Yoga offered by trained instructors is recommended for patients challenged by pain, with an emphasis on injury prevention. Gentle Yoga for Health holds weekly, hourlong free sessions at the UF Health Shands Cancer Hospital. Call 352-733-0881 for details.
- UF Health Integrative Medicine
Integrative medicine experts encourage patients to explore once-considered “alternative” medicine practices to foster the connection between the mind, body and spirit. Integrative medicine addresses a patient’s full range of physical, emotional, mental, social, spiritual and environmental influences that impact health.

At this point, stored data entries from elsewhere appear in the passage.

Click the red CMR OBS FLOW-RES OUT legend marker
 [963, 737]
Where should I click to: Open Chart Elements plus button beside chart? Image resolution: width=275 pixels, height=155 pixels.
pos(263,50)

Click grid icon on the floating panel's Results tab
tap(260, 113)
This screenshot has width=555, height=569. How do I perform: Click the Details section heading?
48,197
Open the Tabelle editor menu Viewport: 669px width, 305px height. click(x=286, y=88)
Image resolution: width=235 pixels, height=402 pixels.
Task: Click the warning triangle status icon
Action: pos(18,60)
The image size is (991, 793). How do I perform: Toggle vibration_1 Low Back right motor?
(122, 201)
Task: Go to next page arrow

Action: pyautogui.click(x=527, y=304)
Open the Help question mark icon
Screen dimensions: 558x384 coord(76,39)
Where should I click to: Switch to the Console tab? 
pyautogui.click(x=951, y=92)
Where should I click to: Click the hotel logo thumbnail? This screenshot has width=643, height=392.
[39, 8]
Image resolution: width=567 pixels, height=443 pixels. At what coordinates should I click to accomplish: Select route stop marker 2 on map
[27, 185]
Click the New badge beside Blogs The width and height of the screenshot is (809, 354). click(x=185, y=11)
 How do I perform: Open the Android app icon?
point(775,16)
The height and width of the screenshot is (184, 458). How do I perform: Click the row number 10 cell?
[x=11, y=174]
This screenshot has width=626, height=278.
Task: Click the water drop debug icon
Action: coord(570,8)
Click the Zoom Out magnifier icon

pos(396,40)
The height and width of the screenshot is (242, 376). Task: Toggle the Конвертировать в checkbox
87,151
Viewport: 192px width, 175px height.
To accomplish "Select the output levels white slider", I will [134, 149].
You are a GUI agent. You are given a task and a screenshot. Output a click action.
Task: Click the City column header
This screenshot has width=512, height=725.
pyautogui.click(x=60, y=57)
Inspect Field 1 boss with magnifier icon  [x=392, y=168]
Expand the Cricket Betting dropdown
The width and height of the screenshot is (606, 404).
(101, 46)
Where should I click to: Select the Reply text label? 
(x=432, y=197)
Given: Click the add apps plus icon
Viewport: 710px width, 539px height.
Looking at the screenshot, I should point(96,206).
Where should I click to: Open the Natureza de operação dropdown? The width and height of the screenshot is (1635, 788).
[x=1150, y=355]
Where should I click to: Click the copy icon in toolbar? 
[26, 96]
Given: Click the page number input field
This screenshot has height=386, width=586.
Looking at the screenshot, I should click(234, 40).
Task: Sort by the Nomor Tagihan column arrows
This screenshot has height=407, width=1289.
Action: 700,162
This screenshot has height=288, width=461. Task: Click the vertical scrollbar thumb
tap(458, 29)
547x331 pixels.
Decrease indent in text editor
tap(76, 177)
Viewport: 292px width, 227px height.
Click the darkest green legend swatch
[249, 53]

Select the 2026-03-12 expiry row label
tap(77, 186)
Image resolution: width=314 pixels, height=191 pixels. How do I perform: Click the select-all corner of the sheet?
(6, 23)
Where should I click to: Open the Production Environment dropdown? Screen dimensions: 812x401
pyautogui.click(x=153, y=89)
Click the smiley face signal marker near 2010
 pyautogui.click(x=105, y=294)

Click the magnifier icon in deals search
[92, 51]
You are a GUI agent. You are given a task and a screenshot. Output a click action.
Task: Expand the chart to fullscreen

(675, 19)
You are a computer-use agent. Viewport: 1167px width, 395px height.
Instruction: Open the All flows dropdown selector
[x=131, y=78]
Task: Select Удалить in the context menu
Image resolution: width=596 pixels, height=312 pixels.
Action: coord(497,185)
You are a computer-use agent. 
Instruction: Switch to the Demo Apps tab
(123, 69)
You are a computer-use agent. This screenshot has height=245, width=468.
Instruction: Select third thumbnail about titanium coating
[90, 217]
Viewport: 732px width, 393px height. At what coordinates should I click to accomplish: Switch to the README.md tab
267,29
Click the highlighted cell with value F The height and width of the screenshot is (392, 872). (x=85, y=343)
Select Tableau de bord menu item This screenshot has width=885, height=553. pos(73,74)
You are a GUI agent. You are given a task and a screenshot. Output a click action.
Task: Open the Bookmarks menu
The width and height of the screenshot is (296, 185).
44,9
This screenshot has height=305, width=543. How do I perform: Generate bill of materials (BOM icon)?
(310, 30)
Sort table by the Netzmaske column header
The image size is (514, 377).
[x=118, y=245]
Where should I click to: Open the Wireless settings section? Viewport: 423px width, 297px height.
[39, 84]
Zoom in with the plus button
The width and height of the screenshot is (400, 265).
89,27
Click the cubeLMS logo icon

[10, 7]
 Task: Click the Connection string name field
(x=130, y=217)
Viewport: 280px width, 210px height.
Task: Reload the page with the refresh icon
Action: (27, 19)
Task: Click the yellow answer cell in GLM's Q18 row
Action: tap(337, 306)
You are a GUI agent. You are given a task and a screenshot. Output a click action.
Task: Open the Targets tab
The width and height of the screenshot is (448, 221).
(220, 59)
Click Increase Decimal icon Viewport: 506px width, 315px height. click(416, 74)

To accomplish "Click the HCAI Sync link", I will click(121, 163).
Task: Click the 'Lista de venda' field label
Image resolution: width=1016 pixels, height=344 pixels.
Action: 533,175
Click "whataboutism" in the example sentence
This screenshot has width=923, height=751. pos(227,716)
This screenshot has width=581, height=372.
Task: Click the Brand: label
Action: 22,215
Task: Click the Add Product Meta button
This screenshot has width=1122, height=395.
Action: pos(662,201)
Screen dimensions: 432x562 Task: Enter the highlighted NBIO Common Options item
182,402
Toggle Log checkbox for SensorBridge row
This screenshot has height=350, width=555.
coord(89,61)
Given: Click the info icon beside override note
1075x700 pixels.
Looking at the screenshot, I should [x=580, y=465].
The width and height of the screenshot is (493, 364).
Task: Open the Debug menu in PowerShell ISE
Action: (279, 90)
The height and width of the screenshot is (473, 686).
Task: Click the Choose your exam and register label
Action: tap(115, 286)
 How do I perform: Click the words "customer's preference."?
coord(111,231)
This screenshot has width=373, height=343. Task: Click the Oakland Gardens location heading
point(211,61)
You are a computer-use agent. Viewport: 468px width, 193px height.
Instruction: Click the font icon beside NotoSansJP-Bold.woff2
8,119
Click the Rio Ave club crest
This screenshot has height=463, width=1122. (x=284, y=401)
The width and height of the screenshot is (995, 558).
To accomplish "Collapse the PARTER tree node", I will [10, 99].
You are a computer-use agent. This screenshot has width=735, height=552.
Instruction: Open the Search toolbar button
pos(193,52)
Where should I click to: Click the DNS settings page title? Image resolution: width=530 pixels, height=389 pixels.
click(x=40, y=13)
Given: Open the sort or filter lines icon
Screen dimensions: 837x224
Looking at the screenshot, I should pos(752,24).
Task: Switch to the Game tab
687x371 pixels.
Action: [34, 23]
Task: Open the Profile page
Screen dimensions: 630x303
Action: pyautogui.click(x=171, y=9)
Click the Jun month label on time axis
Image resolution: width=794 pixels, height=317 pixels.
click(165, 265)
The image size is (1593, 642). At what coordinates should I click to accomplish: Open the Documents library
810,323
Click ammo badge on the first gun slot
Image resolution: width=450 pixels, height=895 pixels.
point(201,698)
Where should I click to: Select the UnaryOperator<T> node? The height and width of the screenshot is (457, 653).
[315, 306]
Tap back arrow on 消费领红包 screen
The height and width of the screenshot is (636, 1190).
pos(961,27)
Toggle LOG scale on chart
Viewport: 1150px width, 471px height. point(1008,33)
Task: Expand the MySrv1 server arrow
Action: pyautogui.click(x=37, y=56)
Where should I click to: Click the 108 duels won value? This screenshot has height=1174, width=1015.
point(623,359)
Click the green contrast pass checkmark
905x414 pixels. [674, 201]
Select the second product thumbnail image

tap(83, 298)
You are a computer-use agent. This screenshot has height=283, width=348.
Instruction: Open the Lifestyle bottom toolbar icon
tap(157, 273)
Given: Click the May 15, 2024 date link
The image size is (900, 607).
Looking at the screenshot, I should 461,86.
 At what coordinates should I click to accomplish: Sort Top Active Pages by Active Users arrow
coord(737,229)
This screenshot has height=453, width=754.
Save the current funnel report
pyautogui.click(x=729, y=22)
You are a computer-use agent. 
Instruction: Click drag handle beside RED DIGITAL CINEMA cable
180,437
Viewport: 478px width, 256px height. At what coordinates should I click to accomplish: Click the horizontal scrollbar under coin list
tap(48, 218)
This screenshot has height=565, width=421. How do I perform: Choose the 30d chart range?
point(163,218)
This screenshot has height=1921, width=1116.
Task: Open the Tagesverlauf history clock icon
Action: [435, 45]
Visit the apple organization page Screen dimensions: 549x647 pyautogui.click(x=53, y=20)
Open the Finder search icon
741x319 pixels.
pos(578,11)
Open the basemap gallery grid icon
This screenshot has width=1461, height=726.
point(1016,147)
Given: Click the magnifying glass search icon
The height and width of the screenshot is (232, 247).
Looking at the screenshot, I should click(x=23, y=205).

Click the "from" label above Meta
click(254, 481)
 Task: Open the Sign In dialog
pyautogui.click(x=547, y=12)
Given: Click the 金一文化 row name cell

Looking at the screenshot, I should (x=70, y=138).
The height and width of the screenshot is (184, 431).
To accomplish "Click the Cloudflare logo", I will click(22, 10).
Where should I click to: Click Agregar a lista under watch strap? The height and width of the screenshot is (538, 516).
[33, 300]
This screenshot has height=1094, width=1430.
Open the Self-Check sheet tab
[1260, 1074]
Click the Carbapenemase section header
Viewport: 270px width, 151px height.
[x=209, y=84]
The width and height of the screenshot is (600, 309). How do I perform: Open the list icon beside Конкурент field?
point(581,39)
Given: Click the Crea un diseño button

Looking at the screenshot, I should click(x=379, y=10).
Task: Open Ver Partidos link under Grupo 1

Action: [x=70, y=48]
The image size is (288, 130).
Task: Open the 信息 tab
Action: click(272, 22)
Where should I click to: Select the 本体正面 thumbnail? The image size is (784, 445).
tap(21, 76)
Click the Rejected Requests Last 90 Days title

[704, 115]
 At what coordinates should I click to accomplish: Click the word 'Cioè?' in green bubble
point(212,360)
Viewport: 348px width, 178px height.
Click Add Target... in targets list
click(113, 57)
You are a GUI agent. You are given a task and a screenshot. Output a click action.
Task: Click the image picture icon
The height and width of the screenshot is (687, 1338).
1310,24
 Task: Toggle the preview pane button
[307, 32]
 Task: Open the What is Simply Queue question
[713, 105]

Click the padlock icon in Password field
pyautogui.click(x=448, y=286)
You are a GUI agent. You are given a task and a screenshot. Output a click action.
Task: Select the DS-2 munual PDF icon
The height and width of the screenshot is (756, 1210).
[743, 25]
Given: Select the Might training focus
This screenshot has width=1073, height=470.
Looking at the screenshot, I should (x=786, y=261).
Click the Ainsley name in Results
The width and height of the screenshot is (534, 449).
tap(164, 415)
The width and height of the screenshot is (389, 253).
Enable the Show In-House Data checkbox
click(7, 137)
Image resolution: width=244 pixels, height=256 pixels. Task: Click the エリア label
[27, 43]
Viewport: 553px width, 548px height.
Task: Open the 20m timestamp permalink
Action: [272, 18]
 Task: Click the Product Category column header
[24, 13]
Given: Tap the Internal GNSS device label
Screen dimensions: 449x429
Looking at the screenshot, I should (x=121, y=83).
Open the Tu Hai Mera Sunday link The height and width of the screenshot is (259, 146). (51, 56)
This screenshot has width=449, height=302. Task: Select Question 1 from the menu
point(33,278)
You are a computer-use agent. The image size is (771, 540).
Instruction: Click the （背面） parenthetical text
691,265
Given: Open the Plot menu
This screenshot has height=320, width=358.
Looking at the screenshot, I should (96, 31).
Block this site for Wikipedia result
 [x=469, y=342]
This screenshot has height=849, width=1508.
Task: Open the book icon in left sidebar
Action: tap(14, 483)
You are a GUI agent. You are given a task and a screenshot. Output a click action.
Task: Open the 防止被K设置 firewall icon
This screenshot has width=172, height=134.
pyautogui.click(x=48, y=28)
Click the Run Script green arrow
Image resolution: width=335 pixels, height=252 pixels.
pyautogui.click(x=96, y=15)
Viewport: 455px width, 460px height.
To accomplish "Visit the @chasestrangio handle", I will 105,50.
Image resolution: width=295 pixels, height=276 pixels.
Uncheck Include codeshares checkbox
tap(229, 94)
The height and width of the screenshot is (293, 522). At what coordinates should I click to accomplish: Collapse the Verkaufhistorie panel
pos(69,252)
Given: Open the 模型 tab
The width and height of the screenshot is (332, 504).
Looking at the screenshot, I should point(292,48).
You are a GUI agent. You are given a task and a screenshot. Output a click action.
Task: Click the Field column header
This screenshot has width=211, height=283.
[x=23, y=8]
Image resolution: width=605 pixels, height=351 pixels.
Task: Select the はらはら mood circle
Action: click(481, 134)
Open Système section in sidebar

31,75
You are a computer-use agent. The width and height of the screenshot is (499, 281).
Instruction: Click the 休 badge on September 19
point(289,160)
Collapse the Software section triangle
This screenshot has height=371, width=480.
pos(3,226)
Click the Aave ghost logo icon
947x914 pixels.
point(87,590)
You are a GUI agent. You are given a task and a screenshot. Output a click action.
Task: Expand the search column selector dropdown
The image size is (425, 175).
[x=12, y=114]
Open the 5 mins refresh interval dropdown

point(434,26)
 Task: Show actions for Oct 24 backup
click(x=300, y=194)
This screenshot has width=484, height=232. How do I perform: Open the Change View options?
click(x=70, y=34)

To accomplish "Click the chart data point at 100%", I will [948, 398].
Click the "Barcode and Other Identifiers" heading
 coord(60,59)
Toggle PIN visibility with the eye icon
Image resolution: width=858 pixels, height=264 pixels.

Visit UFHealth.org/integrativemedicine for details, including
helpful resources on wellness classes, meditation exercises, mind-body resources, movement recommendations and other options.
- Patient support groups
Visit UFHealth.org and type “Patient Support Groups” in the search bar to learn about the diverse support groups and classes available to patients and the community.
Nutrition and Anti-inflammatory diet
The body’s inflammation response to illness causes tissues to swell and can stimulate the nervous system to cause pain. Health care experts find that an antiinflammation diet can help patients with systemic inflammation and poses few risks as a dietary intervention. Foods to avoid include sugars, processed meats, trans fats, gluten and processed and fried foods.
- Chiropractic adjustments
- Exercise, ambulation or repositioning
- Heating pads/ice packs
- Video or board games
- Voluntary breath change, mindfulness-based stress reduction and meditation
Meditation and breathwork can adjust breathing patterns by shifting the body from the sympathetic nervous system, with its fight-or-flight connotations, to the parasympathetic nervous system, which prompts the “rest and digest” response. “Breath is free, portable and doesn’t require movement. It’s not invasive — it just takes commitment,” Estores said. Free mobile applications like Insight Timer, which Kittelson uses, can support these practices.